Vom Frankfurter ,,Sponti" zum Außenminister: Das Verhältnis des Politikers Joschka Fischer zu Macht und Gewalt


Hausarbeit, 2001

19 Seiten, Note: 1


Leseprobe


1. Einleitung

Bundesaußenminister und Vizekanzler Joschka Fischer steht zur Zeit der Abfassung dieser Arbeit aufgrund seiner systemoppositionellen Vergangenheit in den 70er Jahren unter massivem innenpolitischen Druck: Nahezu täglich kommen neue Vermutungen über Fischers Beteiligung an gewaltsamen Aktionen auf, die Rede ist von einem Untersuchungsausschuß, und sogar ein Ermittlungsverfahren wegen Falschaussage ist eingeleitet worden. Dies ist Thema in überregionalen Printund Rundfunkmedien.

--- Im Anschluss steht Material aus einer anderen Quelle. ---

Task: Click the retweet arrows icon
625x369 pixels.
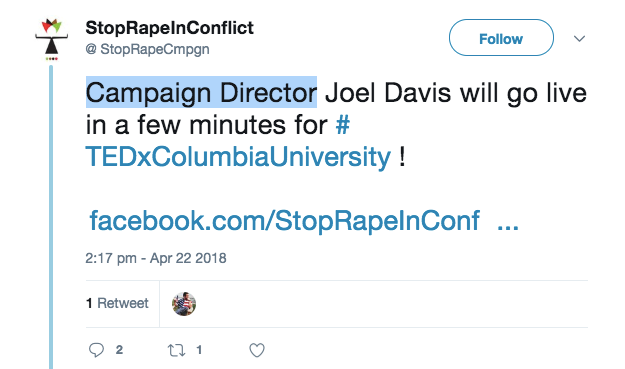Action: pyautogui.click(x=176, y=350)
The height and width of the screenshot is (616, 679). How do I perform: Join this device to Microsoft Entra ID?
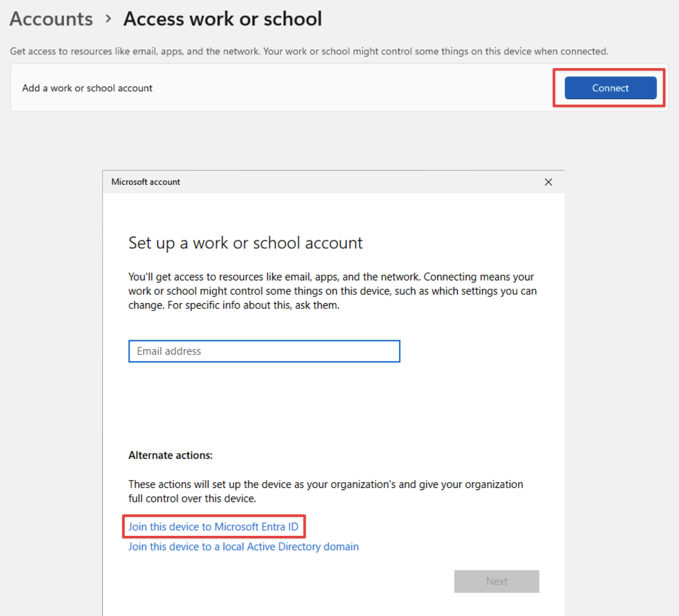tap(213, 527)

Weniger Berücksichtigung in der Öffentlichkeit finden hingegen die jüngst publik gewordenen Erkenntnisse über Fischers Rolle beim Krieg der NATO gegen Jugoslawien, den beispielsweise der CDU-Bundestagsabgeordnete Willy Wimmer einen „ordinären Angriffskrieg“1 nennt und der mit „offenkundigen Unwahrheiten“2 und Lügen „in unvorstellbarem Ausmaß“3 legitimiert worden zu sein scheint. Dieser Sachverhalt steht in krassem Widerspruch zu den Gründen, die auch von Fischer für den Krieg vorgebracht worden sind.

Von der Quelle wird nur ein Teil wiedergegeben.